СМИ, оказавшиеся в частных руках, насаждали индивидуалистическое отношение к жизни, декларируя права и свободы личности, которые никоим образом не были обеспечены. По улицам страшно было ходить, и не только из-за разгула преступности: московские улицы при мэре-демократе Попове зимой были буквально непроходимы, их некому и нечем было расчищать от снега.
Зарплату многие не получали, по пенсиям была задержка в несколько месяцев. Допущенные Ельциным к власти младореформаторы во главе с Гайдаром, Чубайсом и Кохом через колено ломали страну, раздавая ее богатства своим друзьям, родне и близко стоявшим к власти дельцам. В ответ они снискали в народе сильнейшее, неистребимое чувство, недаром многие рыжие дворняги в те годы носили кличку Чубайс, а фамилия госсекретаря — Бурбулис — стала ругательством.
Некогда рентабельные предприятия, крупные и небольшие, благодаря афере с ваучерами, фактически «за так» оказывались в чьих-то нерадивых, но жадных руках. Недвижимость по всей стране стремительно обрела хозяев. Одни заводы, едва перейдя из государственных рук в частные, оказывались разоренными, на других — в прежних цехах размещались склады всякого барахла вплоть до секонд-хенда, «паленого» алкоголя или химической еды, которые наводнили страну. Жизнь на заводах, что еще работали, еле теплилась.
Ходил анекдот: «Новый хозяин предприятия жалуется Чубайсу: «Ничего не могу поделать с этими работничками, не знаю, как разогнать. Полгода зарплату не плачу, а они все ходят на работу». — «Вот как? А брать за вход плату не пробовали?».

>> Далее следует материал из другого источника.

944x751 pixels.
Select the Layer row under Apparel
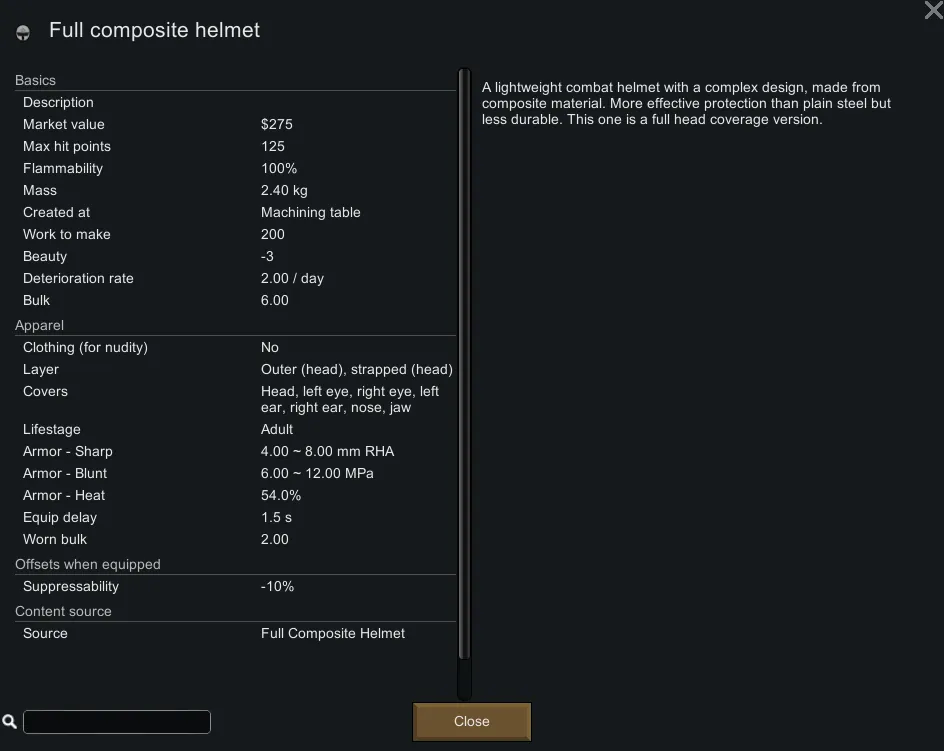235,370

В полный упадок пришла наука. В зданиях НИИ открывались какие-то липовые фирмы, в фойе одних появились барахолки, в фойе других — как и в фойе кинотеатров, где никто уже не показывал кино, — гордо въехали готовые к продаже, сверкающие иноземным блеском автомобили.
В страну погнали голландский спирт «Ройял», который моментально раскупали, поскольку он был очень дешев, а градусов в нем было аж 96. Люди им травились, некоторые до смерти: на самом деле спирт предназначался не для питья, а для технических целей, к тому же его еще и подделывали. Именно тогда появилось слово «паленка», которым обозначали поддельный алкоголь.

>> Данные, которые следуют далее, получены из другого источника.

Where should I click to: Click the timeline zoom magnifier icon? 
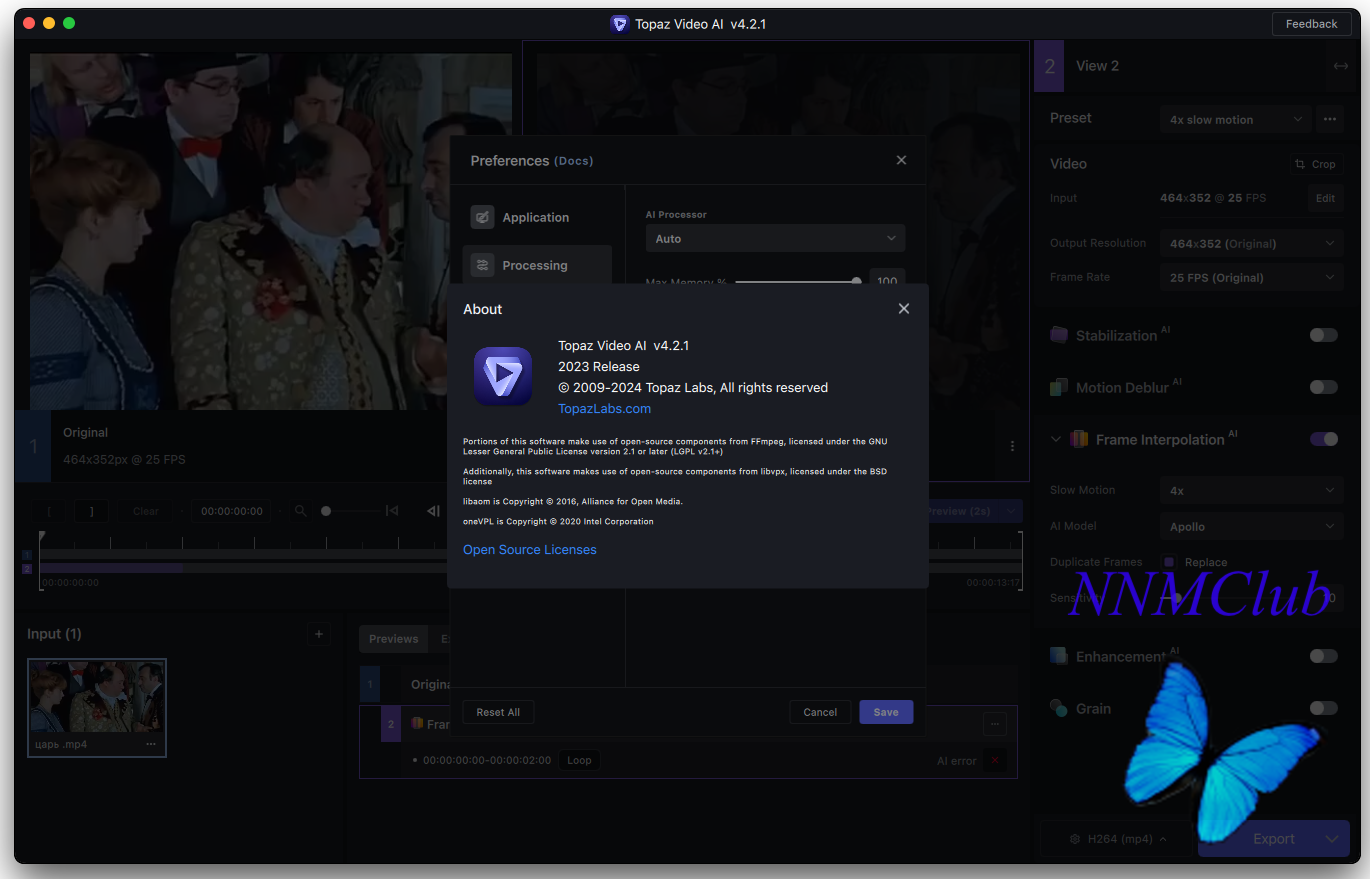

Сказать что-то доброе о советском прошлом было сродни роковой политической ошибке. Если по телевизору показывали митинг коммунистов, то камера непременно выхватывала из толпы неприбранных беззубых бабушек, истово размахивавших красным флагом. Пресса была уже сплошь приватизирована и дружно придерживалась одной-единственной линии, представляя либералов, оказавшихся у власти, спасителями Отечества, а их реформы — необходимыми шагами к свободе и процветанию.
Надо было иметь большую смелость вслух декларировать свое несогласие с общепринятой точкой зрения, доказательно спорить с новой властью и разубеждать сомневающихся. Справедливости ради заметим, что некоторые внезапно прозревшие в те годы либералы из узкого круга посвященных, оказавшись среди несогласных и заявив об этом вслух, рисковали здоровьем и даже жизнью. Тем же, кто в ближний круг не входил, в этом смысле повезло: с ними обходились тоже жестко, но иначе. Полякову с его полосы отчуждения многое было видно, а о том, чего не видел и знать не мог, он догадывался: хватало творческого воображения и жизненного опыта, подкрепленного обширным кругом знакомств.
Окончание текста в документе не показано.